◆ **EXTRACTED ENTRIES**
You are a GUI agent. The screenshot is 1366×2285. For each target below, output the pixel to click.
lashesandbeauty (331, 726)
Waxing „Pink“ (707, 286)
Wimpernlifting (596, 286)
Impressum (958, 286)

◆ **THE TASK**
Write down the entries above again. Copy them word for word.

◆ **EXPECTED ANSWER**
You are a GUI agent. The screenshot is 1366×2285. For each target below, output the pixel to click.
lashesandbeauty (331, 726)
Waxing „Pink“ (707, 286)
Wimpernlifting (596, 286)
Impressum (958, 286)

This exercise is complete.